The discrete uniform distribution is best reserved for circumstances where there are multiple possible outcomes, but no information that would allow us to expect that one outcome is more likely than the others.

With continuous data, we cannot specify all possible outcomes, since they are too numerous to list, but we have two choices. The first is to convert the continuous data into a discrete form and then go through the same process that we went through for discrete distributions of estimating probabilities. For instance, we could take a variable such as market share and break it down into discrete blocks – market share between 3% and 3.5%, between 3.5% and 4% and so on – and consider the likelihood that we will fall into each block. The second is to find a continuous distribution that best fits the data and to specify the parameters of the distribution. The rest of the appendix will focus on how to make these choices.

### How symmetric is the data?

There are some datasets that exhibit symmetry, i.e., the upside is mirrored by the downside. The symmetric distribution that most practitioners have familiarity with is the normal distribution, sown in Figure 6A.6, for a range of parameters:

The normal distribution has several features that make it popular. First, it can be fully characterized by just two parameters – the mean and the standard deviation – and thus reduces estimation pain. Second, the probability of any value occurring can be obtained simply by knowing how many standard deviations separate the value from the mean; the probability that a value will fall 2 standard deviations from the mean is roughly 95%.   The normal distribution is best suited for data that, at the minimum, meets the following conditions:

a.                 There is a strong tendency for the data to take on a central value.

b.                Positive and negative deviations from this central value are equally likely

c.                 The frequency of the deviations falls off rapidly as we move further away from the central value.

The last two conditions show up when we compute the parameters of the normal distribution: the symmetry of deviations leads to zero skewness and the low probabilities of large deviations from the central value reveal themselves in no kurtosis.

There is a cost we pay, though, when we use a normal distribution to characterize data that is non-normal since the probability estimates that we obtain will be misleading and can do more harm than good. One obvious problem is when the data is asymmetric but another potential problem is when the probabilities of large deviations from the central value do not drop off as precipitously as required by the normal distribution. In statistical language, the actual distribution of the data has fatter tails than the normal. While all of symmetric distributions in the family are like the normal in terms of the upside mirroring the downside, they vary in terms of shape, with some distributions having fatter tails than the normal and the others more accentuated peaks.  These distributions are characterized as leptokurtic and you can consider two examples. One is the logistic distribution, which has longer tails and a higher kurtosis (1.2, as compared to 0 for the normal distribution) and the other are Cauchy distributions, which also exhibit symmetry and higher kurtosis and are characterized by a scale variable that determines how fat the tails are. Figure 6A.7 present a series of Cauchy distributions that exhibit the bias towards fatter tails or more outliers than the normal distribution.

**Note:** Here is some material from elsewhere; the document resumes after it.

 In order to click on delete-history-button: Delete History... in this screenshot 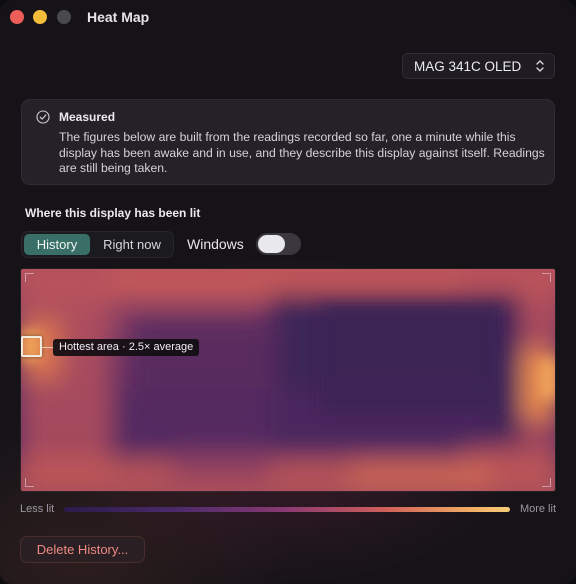, I will do `click(82, 550)`.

Either the logistic or the Cauchy distributions can be used if the data is symmetric but with extreme values that occur more frequently than you would expect with a normal distribution.

As the probabilities of extreme values increases relative to the central value, the distribution will flatten out. At its limit, assuming that the data stays symmetric and we put limits on the extreme values on both sides, we end up with the uniform distribution, shown in figure 6A.8:

When is it appropriate to assume a uniform distribution for a variable? One possible scenario is when you have a measure of the highest and lowest values that a data item can take but no real information about where within this range the value may fall. In other words, any value within that range is just as likely as any other value.